Please rewrite the part that opens with the line containing "Click the Annual Tuition column header" and closes with the last line, replacing "column header" with "column heading" and keeping everything else the same. Omit the pictures from your answer.

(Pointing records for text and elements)
________________

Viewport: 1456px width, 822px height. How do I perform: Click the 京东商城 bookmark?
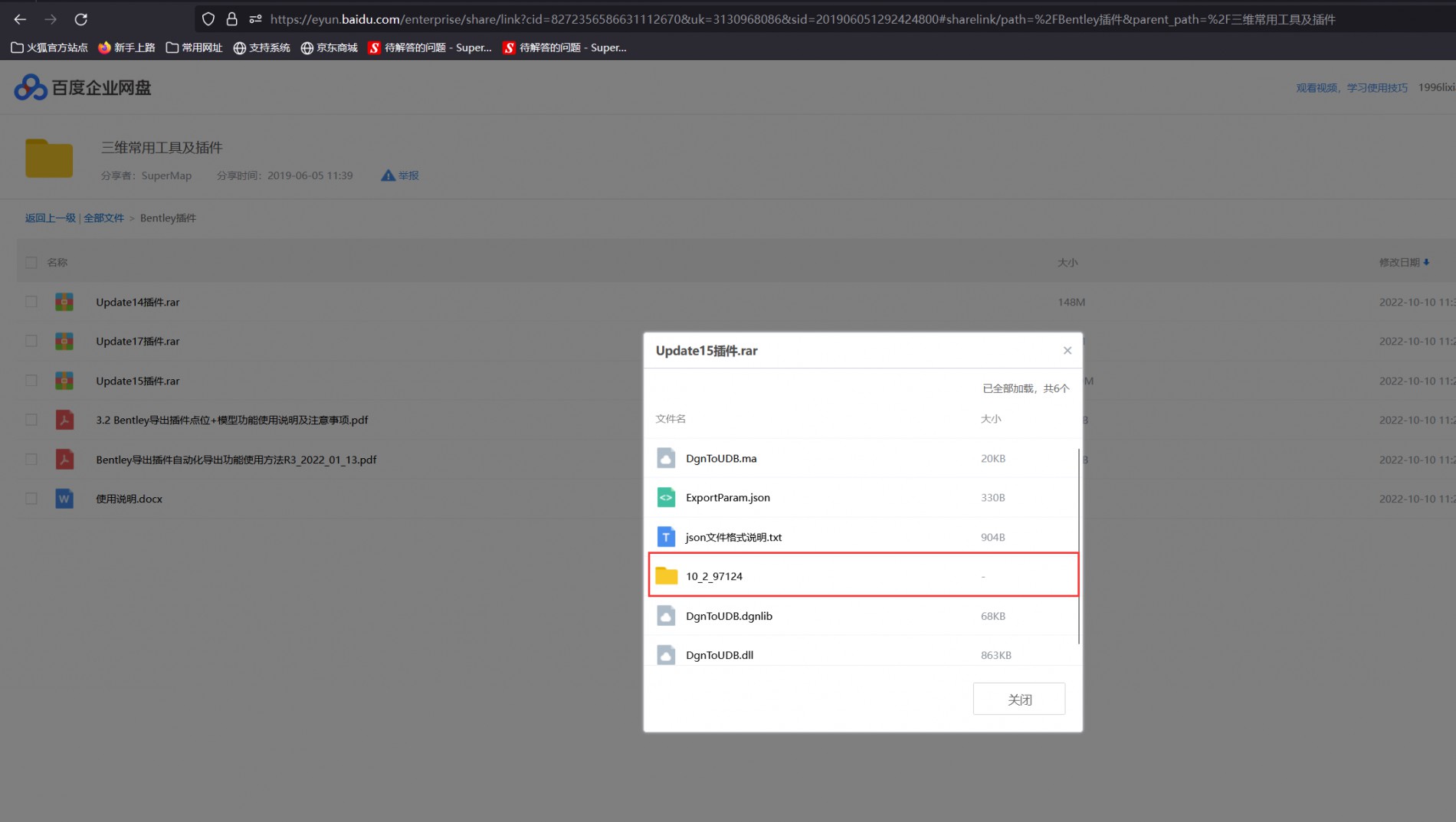(329, 47)
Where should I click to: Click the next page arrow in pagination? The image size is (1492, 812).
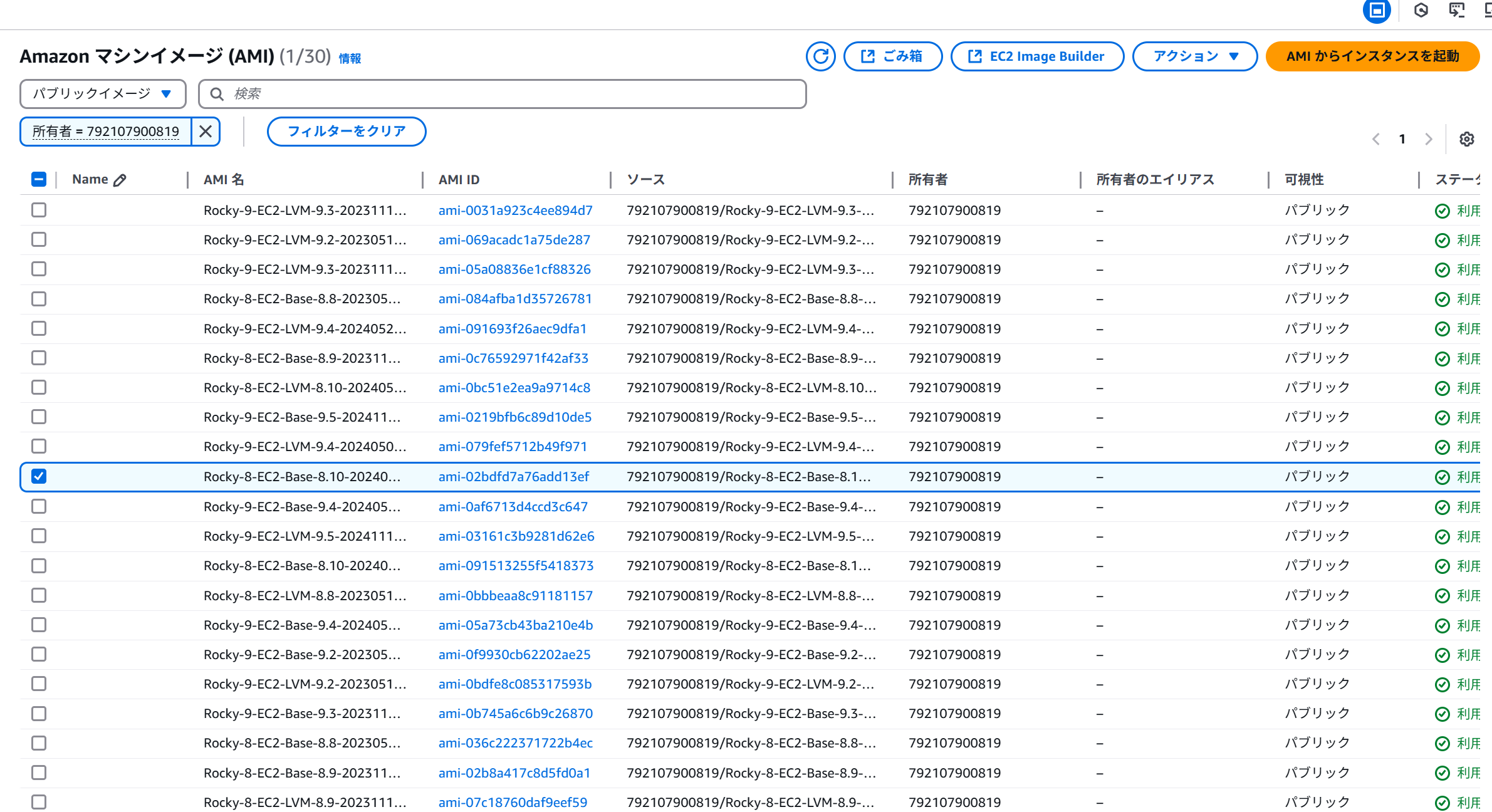click(x=1428, y=139)
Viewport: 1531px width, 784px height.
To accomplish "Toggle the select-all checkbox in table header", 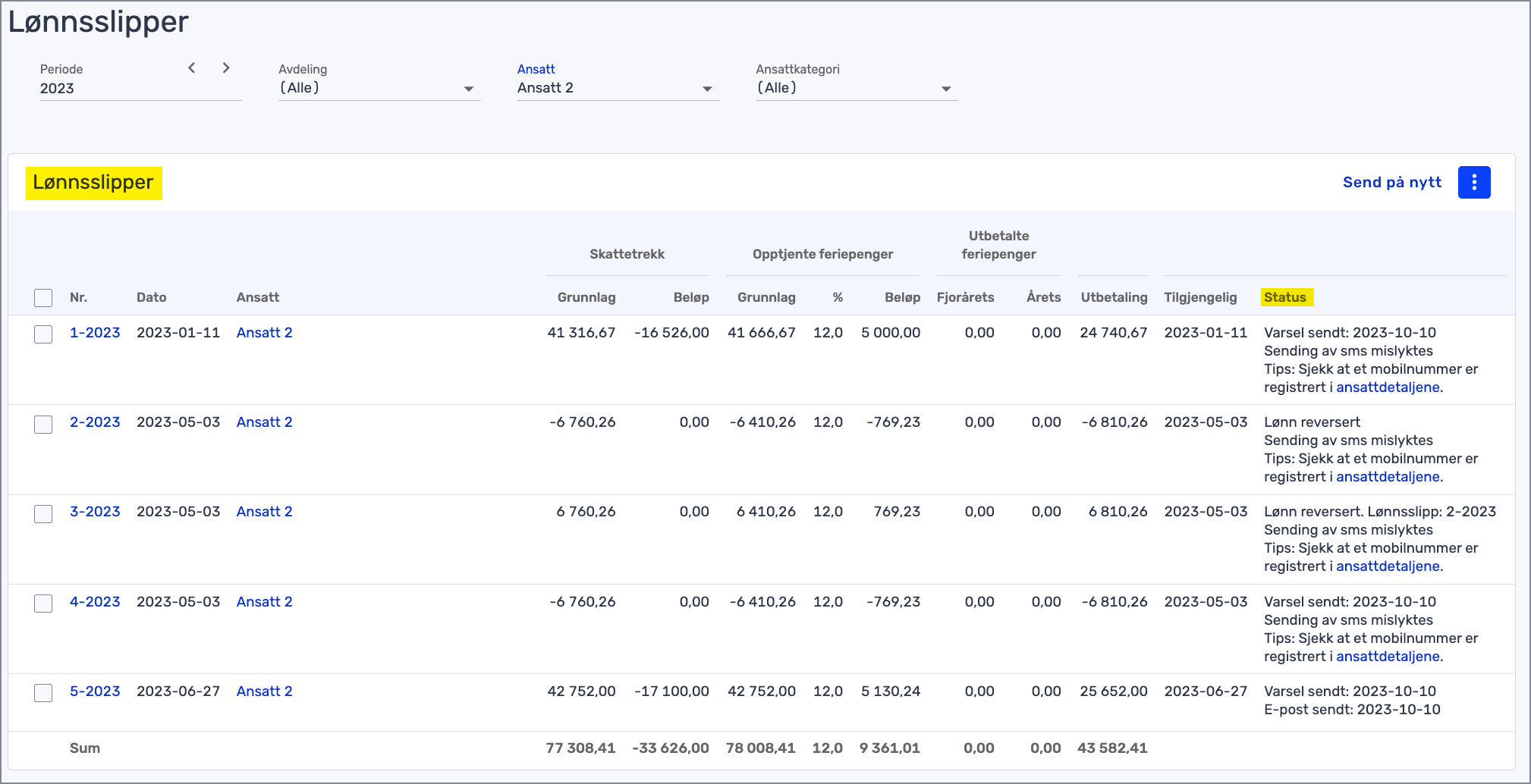I will [x=43, y=298].
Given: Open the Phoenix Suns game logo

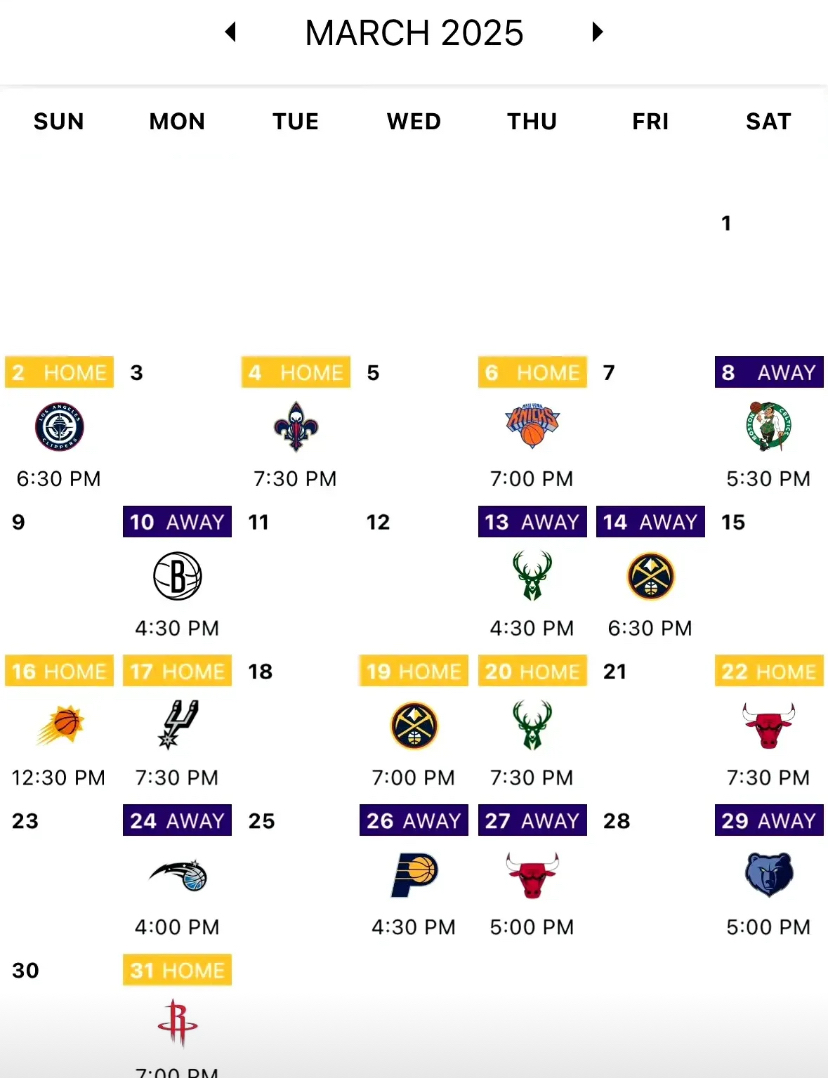Looking at the screenshot, I should point(59,726).
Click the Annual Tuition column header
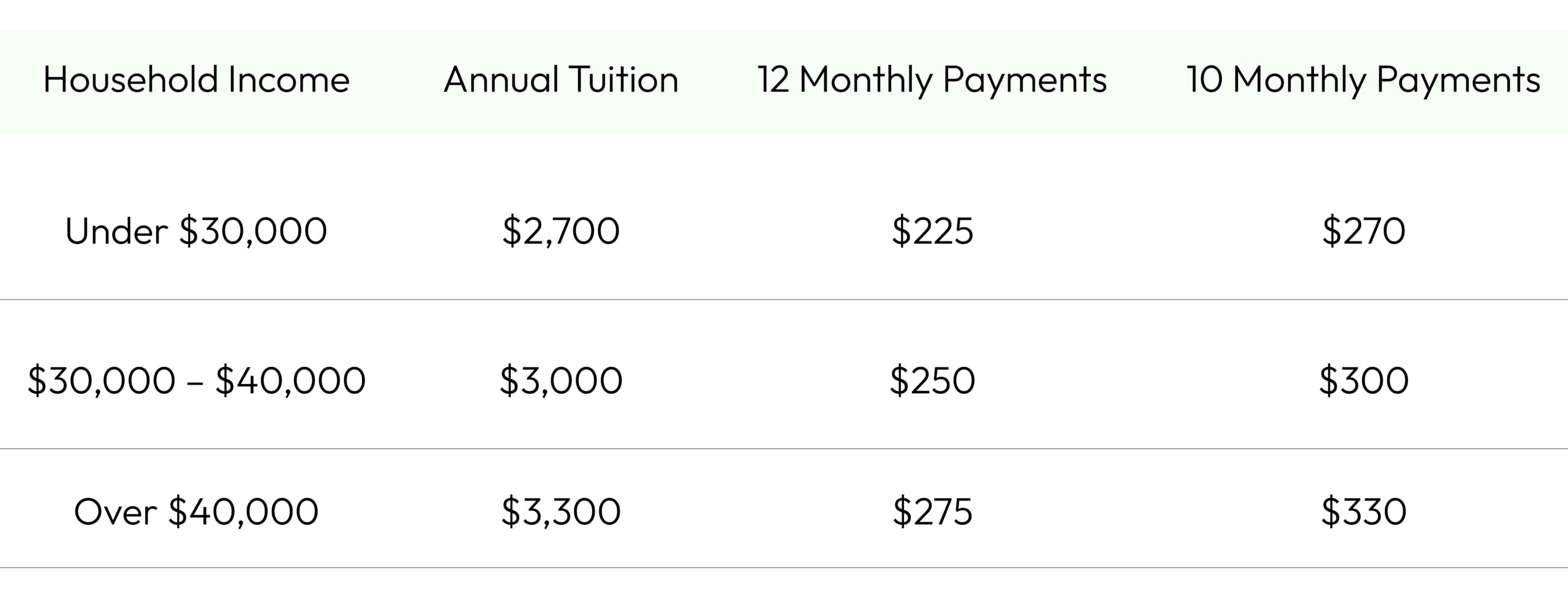Image resolution: width=1568 pixels, height=596 pixels. (561, 80)
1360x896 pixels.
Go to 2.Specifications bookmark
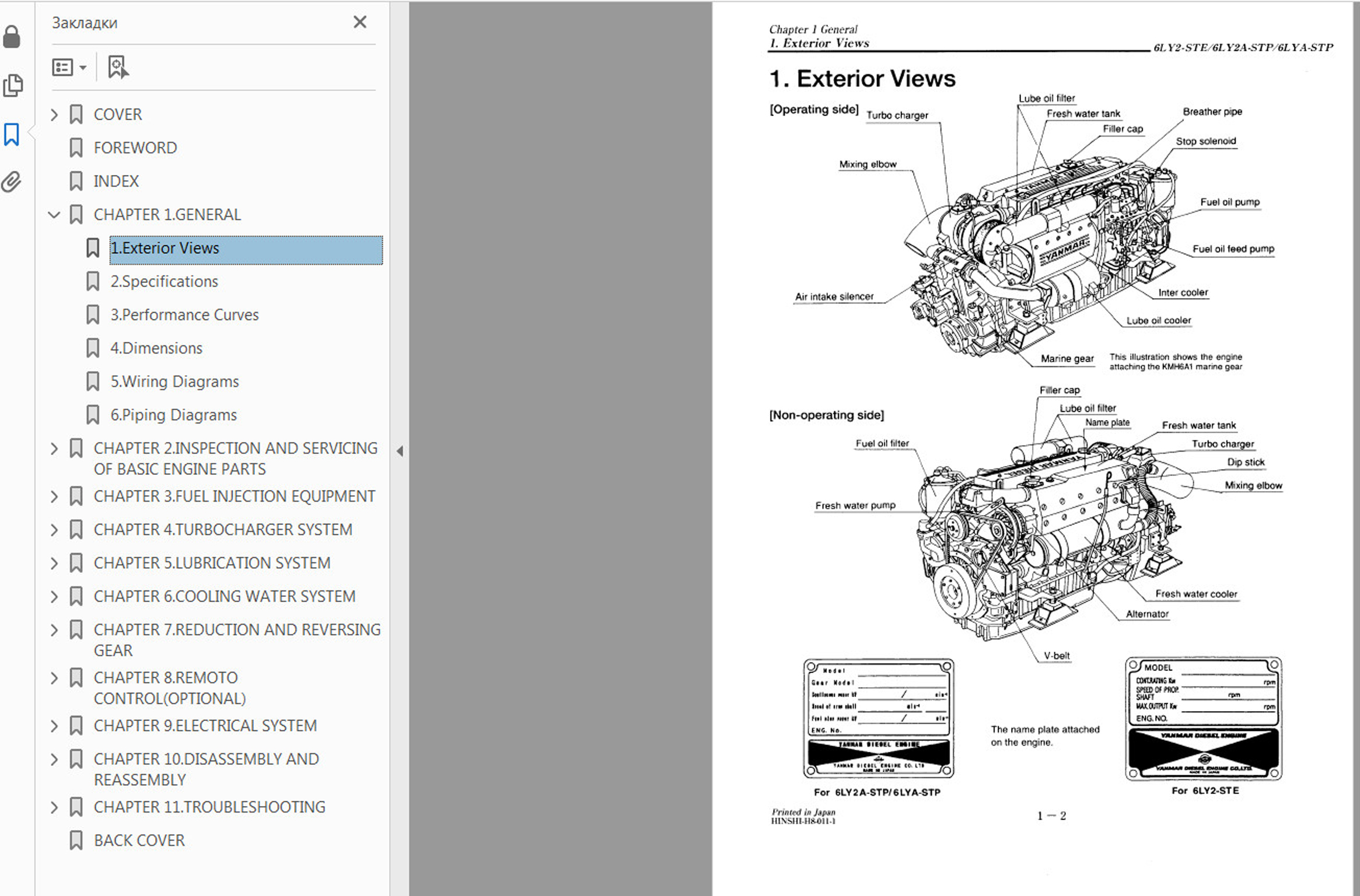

________________

• _Answer for the task_
Click the Annual Tuition column heading
Image resolution: width=1568 pixels, height=596 pixels. (561, 80)
1360x896 pixels.
Go to 2.Specifications bookmark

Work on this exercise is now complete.